H2O2 auf die Haut

Rudolf Stratmann, 15.02.2016

Eine andere Methode, Wasserstoffperoxid in den Körper zu bekommen, ist die Aufnahme über die Haut. Während traditionelle, lange bekannte Anwendungen einer 3%-igen Apotheken-Lösung zum Säubern der Ohren, Spülen im Mund etc. die bekannte positive Wirkung haben, ist eine Tiefenwirkung über die Haut, in die Zirkulation und Organsysteme hineinreichend, weniger bekannt.

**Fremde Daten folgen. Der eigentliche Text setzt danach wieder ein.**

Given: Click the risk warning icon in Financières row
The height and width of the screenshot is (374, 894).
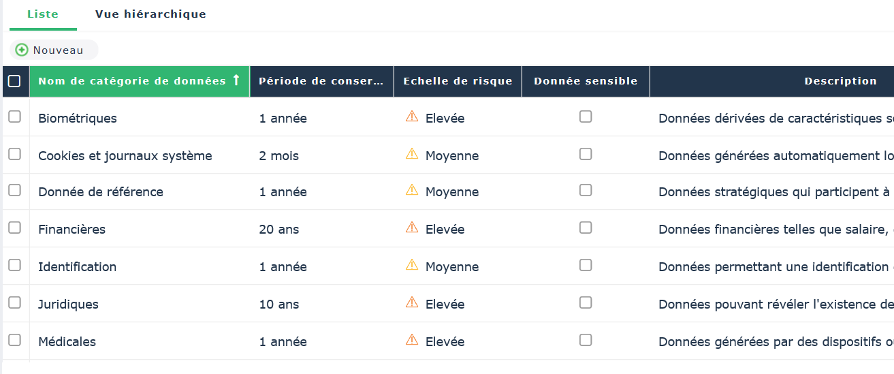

Auch zu diesem Thema liefert Dr. Gartz in seinem Buch 'H2O2 - Das vergessene Heilmittel' wichtige Hinweise, Zitat S. 49 ff.:

"Ab Ende der 1950er Jahre wurde das Wasserstoffperoxid erneut in Deutschland untersucht, wobei viele der noch ungelösten Rätsel seiner medizinischen Wirksamkeit endlich mit modernen Methoden aufgeklärt werden konnten. Die exzellenten Untersuchungen wurden im Rahmen der Habilitationsschrift von Reinhard Ludewig vom pharmakologischen Institut in Leipzig durchgeführt, das vom bereits eingangs erwähnten Fritz Hauschild geleitet wurde und mit dessen Unterstützung er habilitierte."

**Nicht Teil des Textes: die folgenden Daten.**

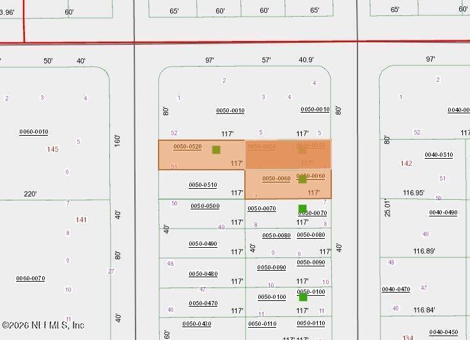
Task: Click block number 142 label
Action: tap(407, 163)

Die Habilitation mit dem Titel: 'Experimenteller Beitrag zur epikutanen und intraoralen Anwendung hochprozentiger Wasserstoffperoxid-Lösungen. Habilitationsschrift. Universität Leipzig 1963' ist direkt im Netz nicht verfügbar, aber der Titel zeigt schon, dass a) es um epikutane Anwendung und b) von hochprozentigem H2O2 geht. Im Gegensatz zur intravenösen Anwendung, bei der der nur eine hochverdünnte Lösung genommen werden kann, ist bei der Aufnahme über die Haut eine hohe Konzentration möglich. Dr. Gartz schreibt weiter:

"In diesen Jahren wurden erstmalig und ganz exakt unter Anwendung von radioaktiver Sauerstoffmarkierung das Schicksal des aufgetragenen Peroxids auf die Haut, sein Eindringungsvermögen und die spätere Zersetzung im Körper gemessen."

Fast keine Katalase in den Außenschichten der Haut

Dr. Gartz fährt fort:

"Man glaubte bis zu jener Zeit auch, dass die Wirkung nicht sehr in die Tiefe gehe, da das Enzym Katalase in jeder Zelle vorkommt und das Peroxid schnell in Wasser und Sauerstoff zersetzt. So stand es in den Lehrbüchern und so wird es teilweise bis heute abgeschrieben.

An dieser Stelle setzten die Forschungen in Leipzig an, die einer Vielzahl von Fachpublikationen aus unterschiedlichen Disziplinen wie Dermatologie, Chirurgie, Geburtshilfe, innere Medizin und Zahnheilkunde dokumentiert sind.

Zur Verblüffung der Untersucher und im Gegensatz zur damals gängigen Lehrmeinung wurde festgestellt, dass das Wasserstoffperoxid schnell und unzersetzt sowohl die Schleimhäute als auch die intakte Außenhaut (Epidermis) durchdringt und eine ausgesprochene Tiefenwirkung entfaltet. Das kleine, wasserähnliche Molekül übertrifft bezüglich Schnelligkeit und Wirkung in tiefen Gewebsschichten die meisten anderen Arzneistoffe mit deren größeren molekularen Abmessungen. Entgegen den Lehrbuchmeinungen enthalten die Außenschichten der Haut fast keine Katalase. Zusätzlich weiß man heute, dass hohe Peroxidkonzentrationen die Katalase zunächst blockieren.

So konnte ganz exakt gemessen werden, dass schon bei einer fünfprozentigen Peroxidsalbe auf einem Quadratzentimeter Haut pro Minute 20 bis 50 Mikrogramm Wasserstoffperoxid zur Resorption gelangen. Bei 20- oder gar 30-prozentigen Lösungen wird in kürzester Zeit ein Mehrfaches an Wirkstoff resorbiert."